● **WORK TO COMPLETE**:
Only lines with the string "agent" are wanted. Pull them out of the data.

● **MATERIAL PROVIDED**:
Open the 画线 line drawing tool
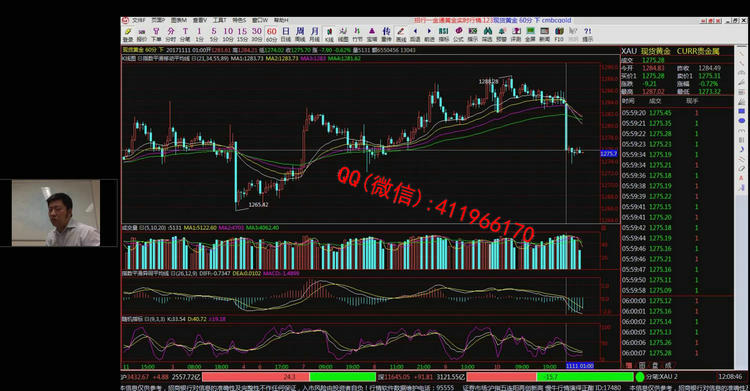pyautogui.click(x=401, y=34)
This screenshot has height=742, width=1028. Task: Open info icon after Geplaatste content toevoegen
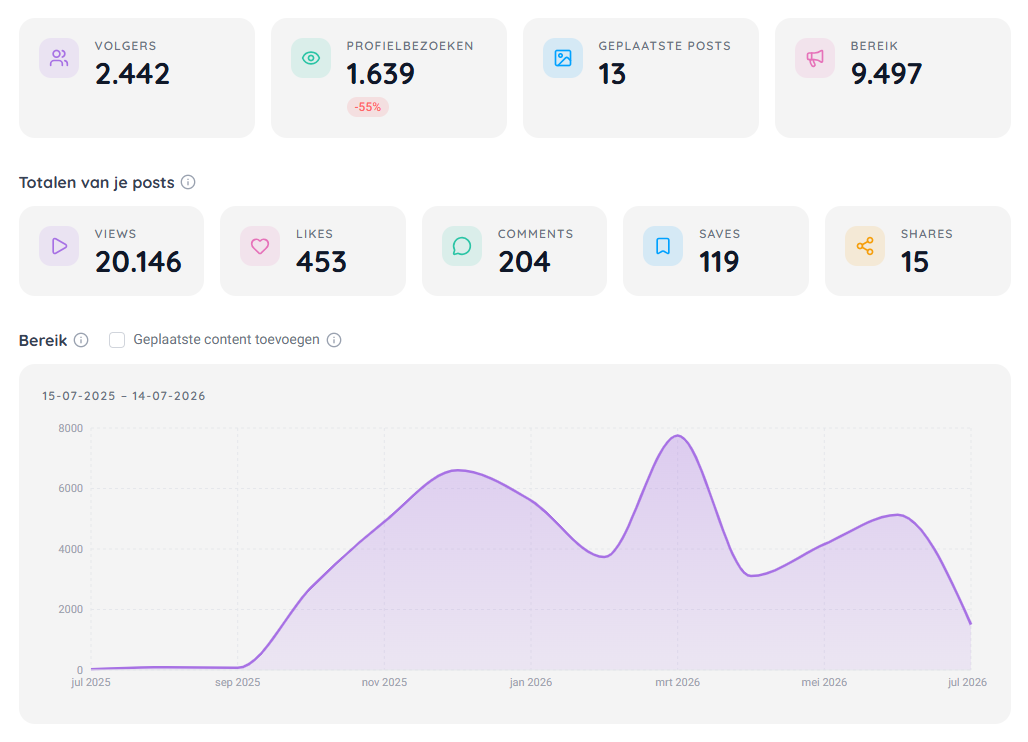click(x=334, y=340)
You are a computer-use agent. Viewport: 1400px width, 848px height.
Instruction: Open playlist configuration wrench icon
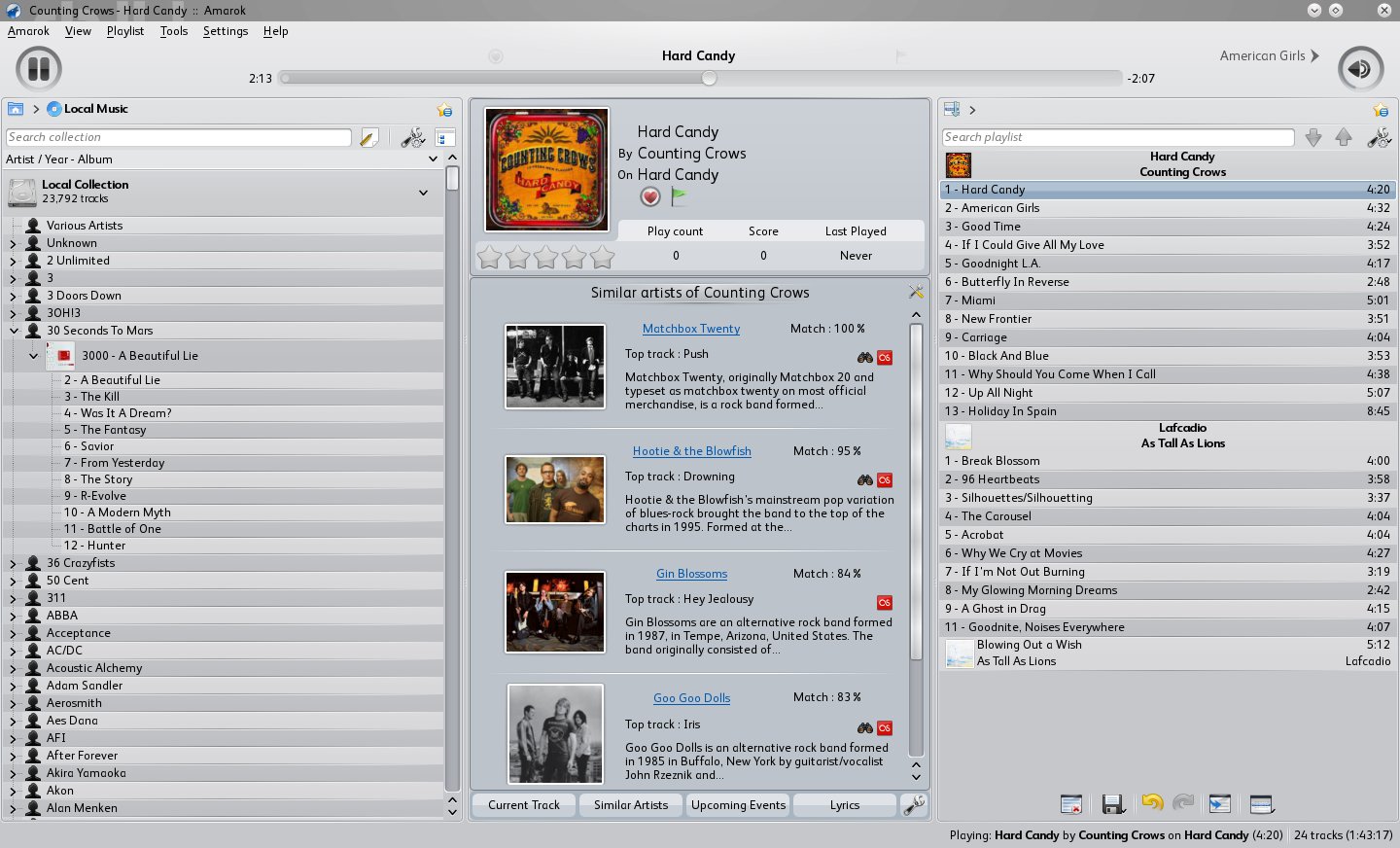1379,137
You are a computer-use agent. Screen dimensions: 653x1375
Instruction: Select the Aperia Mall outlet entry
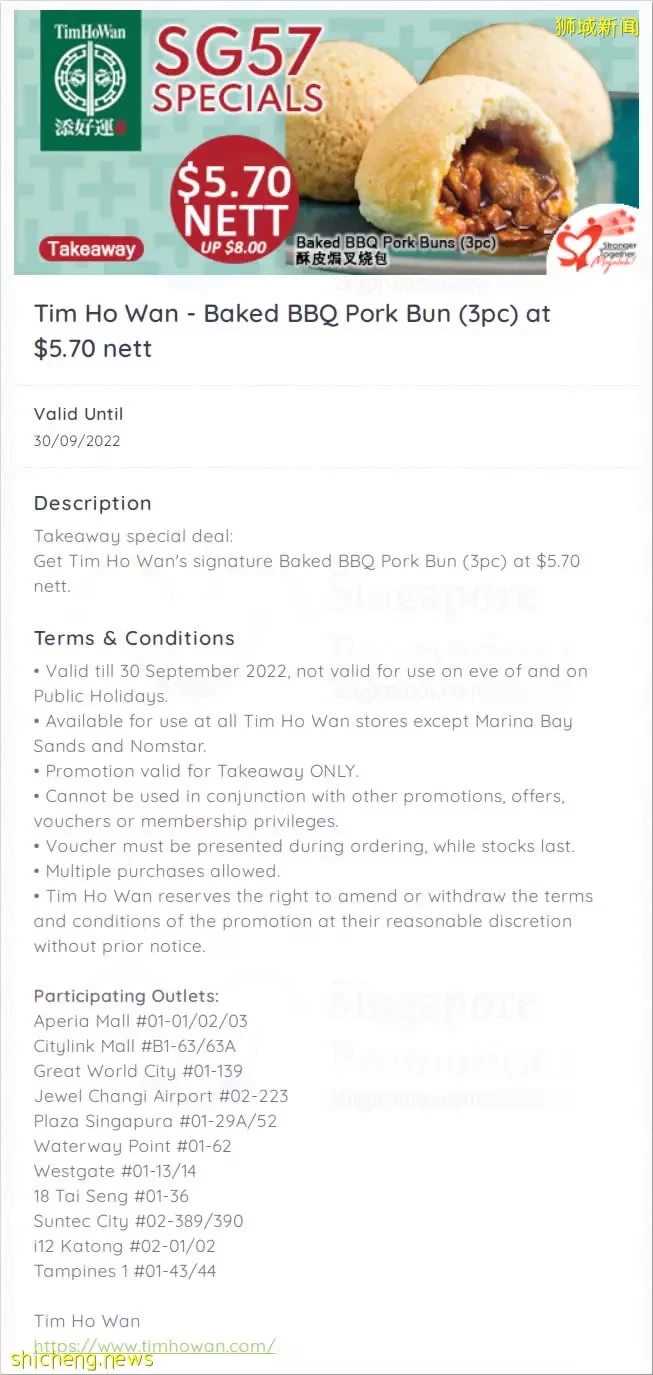click(140, 1021)
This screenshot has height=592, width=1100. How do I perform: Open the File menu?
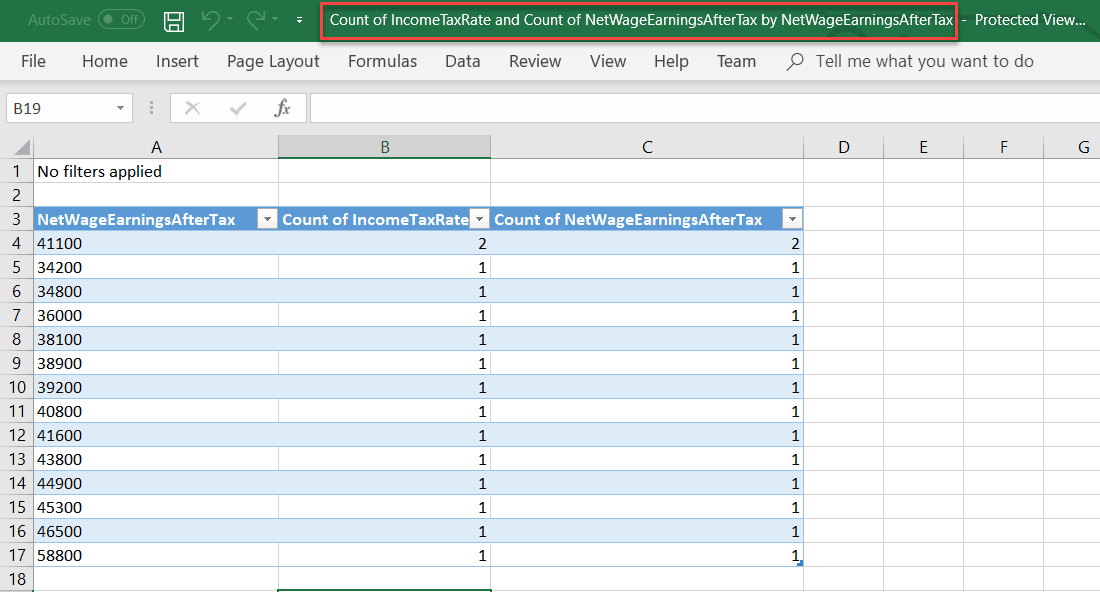coord(33,61)
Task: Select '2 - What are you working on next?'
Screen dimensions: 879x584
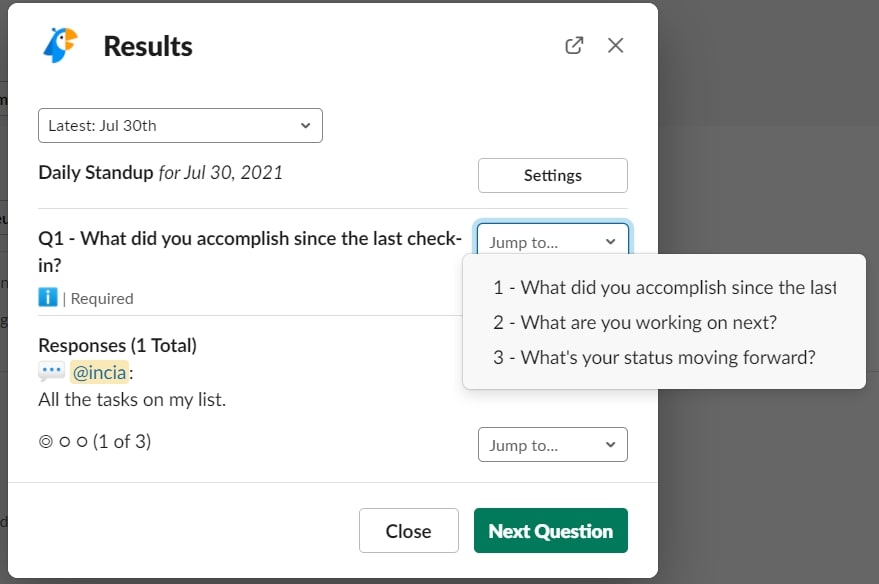Action: coord(634,322)
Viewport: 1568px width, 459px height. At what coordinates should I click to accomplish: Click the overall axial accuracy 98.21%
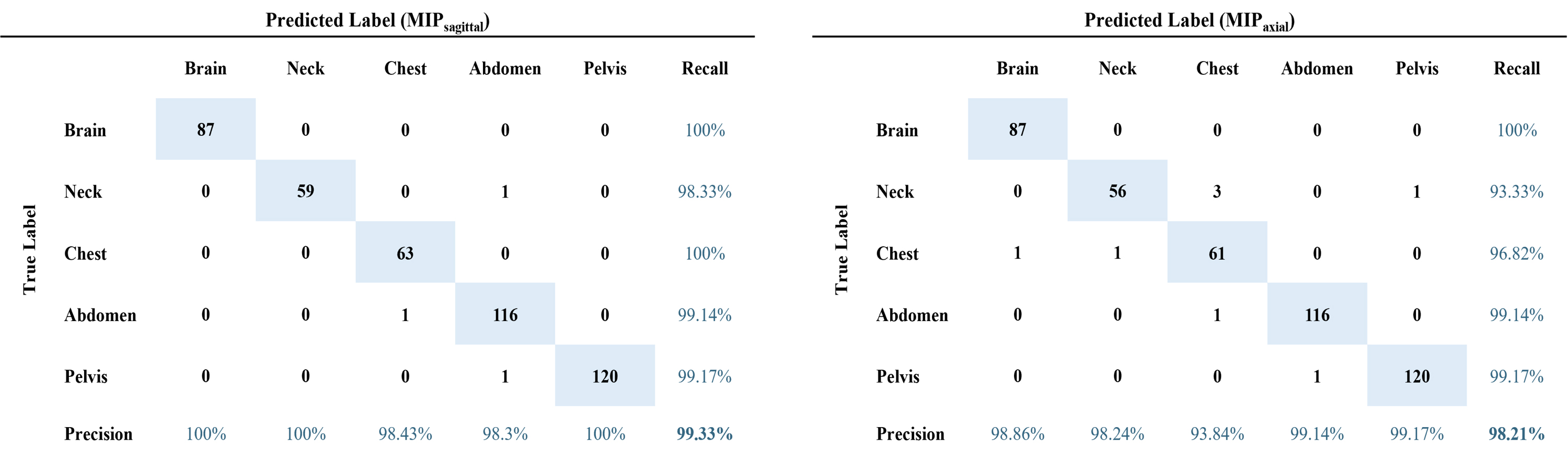1517,434
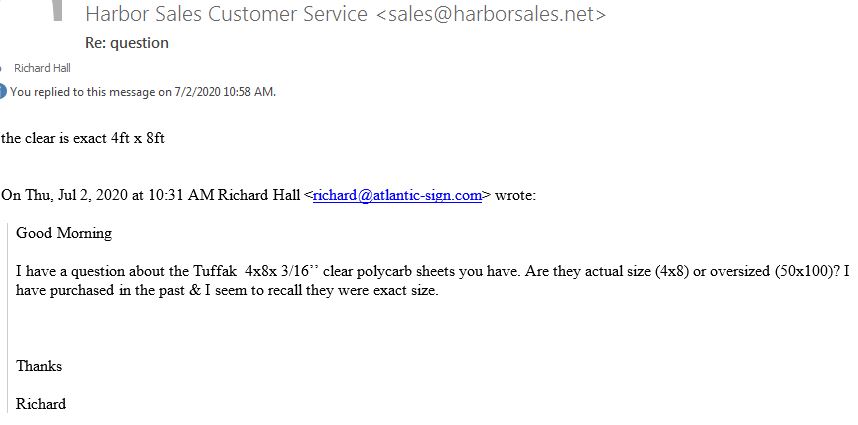Select the 'Re: question' subject line
The image size is (858, 425).
[x=127, y=43]
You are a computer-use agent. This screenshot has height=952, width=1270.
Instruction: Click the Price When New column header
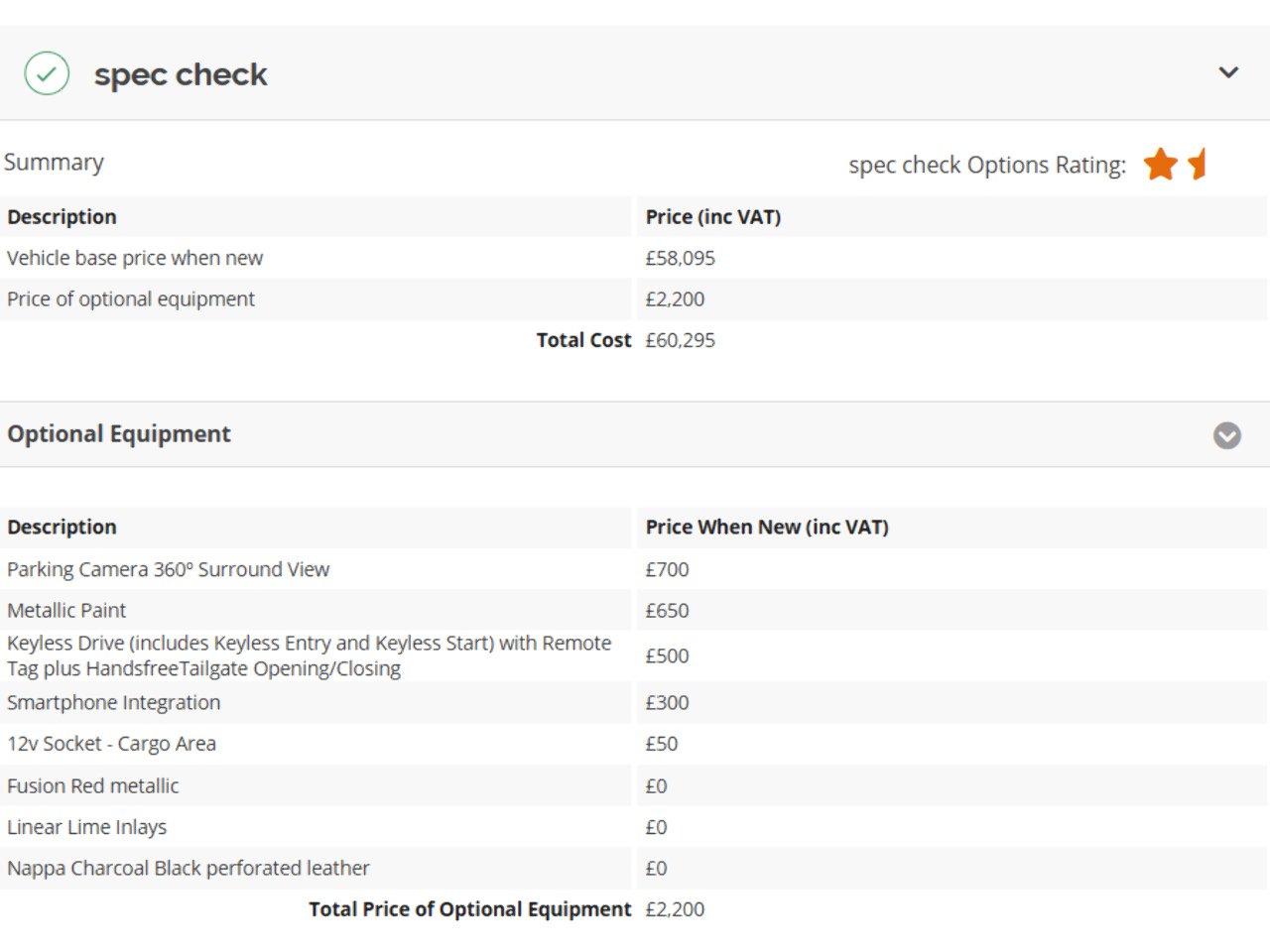pyautogui.click(x=767, y=528)
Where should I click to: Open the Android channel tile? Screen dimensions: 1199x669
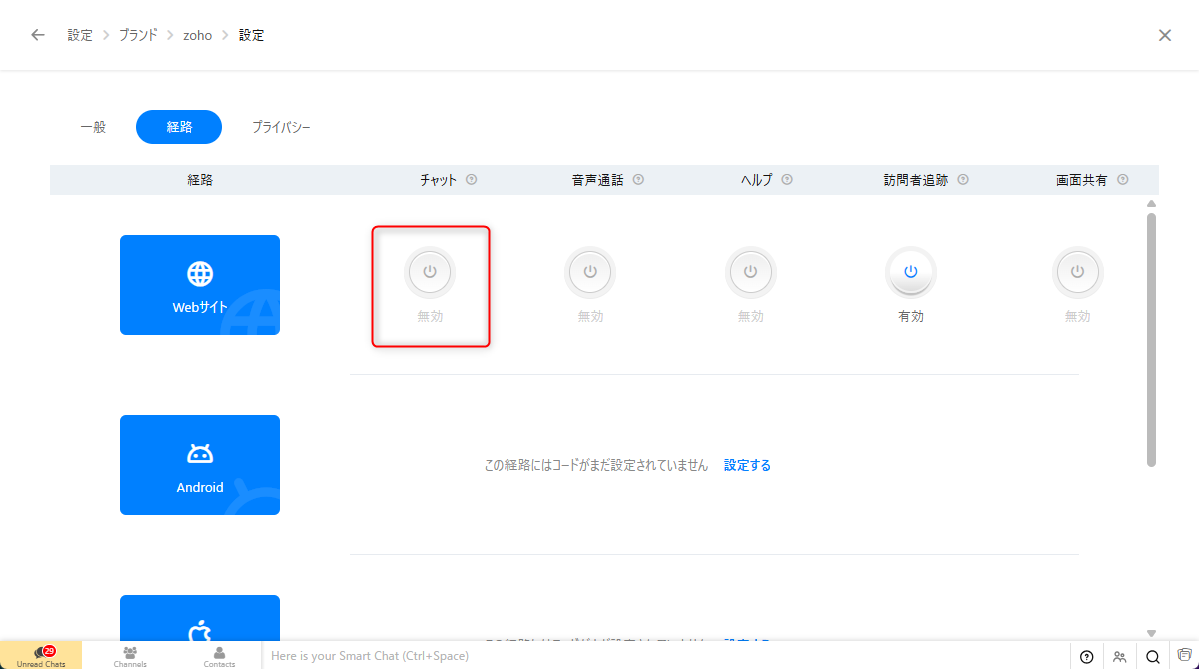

● **EXERCISE ANSWER**:
You are a computer-use agent. Viewport: 1400px width, 848px height.
You are a computer-use agent. Screen dimensions: 653x1375
You are a computer-use agent. This screenshot has height=952, width=1270.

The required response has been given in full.